Their humble appearance, their shallow draft (they are only one floor below ground) and their poor facilities (no WCs, no bathing facilities, a problem for a Prime Minister like Winston Churchill with a bathing obsession) come as a shock, as do their very preservation and ready access to all comers. The site, which once was so secret that few outside the site’s complement were even aware of it, is now kept, in large part, just as it looked when last used in 1945.
The Cabinet Room, with its chairs, table coverings, lights and maps all positioned were they have always been, lacks only the fug of cigar and cigarette smoke and perhaps the stentorian Churchillian tones that would once have boomed out at the Chiefs of Staff ranged precariously in front of him. The Map Room is cluttered and crowded with all the impedimenta of the busy, round-the-clock operational monitoring scene it once had been: the wall maps, densely covered in pin holes marking the movements of shipping across the enemy submarine-infested oceans, the coloured direct-line telephones, the high tech apparatus that now looks so dated, all abandoned on the declaration of peace, all still sitting as if ready for use again.

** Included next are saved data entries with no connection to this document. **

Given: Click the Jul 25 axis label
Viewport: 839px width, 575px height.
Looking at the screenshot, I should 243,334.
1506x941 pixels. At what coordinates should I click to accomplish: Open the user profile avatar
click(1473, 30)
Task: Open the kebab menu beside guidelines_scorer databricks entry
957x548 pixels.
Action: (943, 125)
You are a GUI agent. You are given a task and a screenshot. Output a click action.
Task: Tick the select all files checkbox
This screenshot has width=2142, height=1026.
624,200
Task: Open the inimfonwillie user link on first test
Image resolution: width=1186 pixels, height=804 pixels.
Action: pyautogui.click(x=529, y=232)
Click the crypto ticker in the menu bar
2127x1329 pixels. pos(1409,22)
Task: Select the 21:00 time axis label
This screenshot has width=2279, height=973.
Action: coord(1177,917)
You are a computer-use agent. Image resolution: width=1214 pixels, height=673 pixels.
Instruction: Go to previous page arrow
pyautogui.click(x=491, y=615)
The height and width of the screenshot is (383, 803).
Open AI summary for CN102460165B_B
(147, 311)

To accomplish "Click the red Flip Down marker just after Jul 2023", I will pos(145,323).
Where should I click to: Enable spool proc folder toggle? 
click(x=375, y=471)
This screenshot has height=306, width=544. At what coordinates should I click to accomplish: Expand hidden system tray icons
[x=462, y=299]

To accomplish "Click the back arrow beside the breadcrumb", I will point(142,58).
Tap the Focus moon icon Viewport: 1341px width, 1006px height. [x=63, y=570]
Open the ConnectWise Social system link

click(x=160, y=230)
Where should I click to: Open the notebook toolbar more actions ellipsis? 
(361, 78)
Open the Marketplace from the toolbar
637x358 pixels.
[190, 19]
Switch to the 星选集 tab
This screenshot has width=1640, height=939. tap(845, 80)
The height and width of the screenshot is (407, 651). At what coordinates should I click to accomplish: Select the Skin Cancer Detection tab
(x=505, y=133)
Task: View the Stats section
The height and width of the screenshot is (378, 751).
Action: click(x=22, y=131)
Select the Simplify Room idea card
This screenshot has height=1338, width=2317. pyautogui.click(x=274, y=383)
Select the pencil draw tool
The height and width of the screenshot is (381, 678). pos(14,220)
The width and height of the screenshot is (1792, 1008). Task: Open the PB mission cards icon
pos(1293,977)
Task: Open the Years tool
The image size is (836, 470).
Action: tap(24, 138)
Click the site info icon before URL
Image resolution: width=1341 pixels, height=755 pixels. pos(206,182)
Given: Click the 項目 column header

When the site was opened to the public just over 25 years ago it was only one third of what it had grown into by 1941, but, in more recent times and to accommodate its ever growing audience (it now regularly welcomes over 300,000 visitors a year) it took over more space underground and, in 2005, opened the award-winning Churchill Museum. From the perfectly preserved historic scene, the visitor moves into a world of interactive technology and iconic objects, in this most engaging of modern museum displays. The feeling that one is walking the corridors in the footsteps of Churchill and the immersion in his life that the Churchill Museum provides is one of the most emotional and involving museum visits imaginable. It’s a secret that should be shared.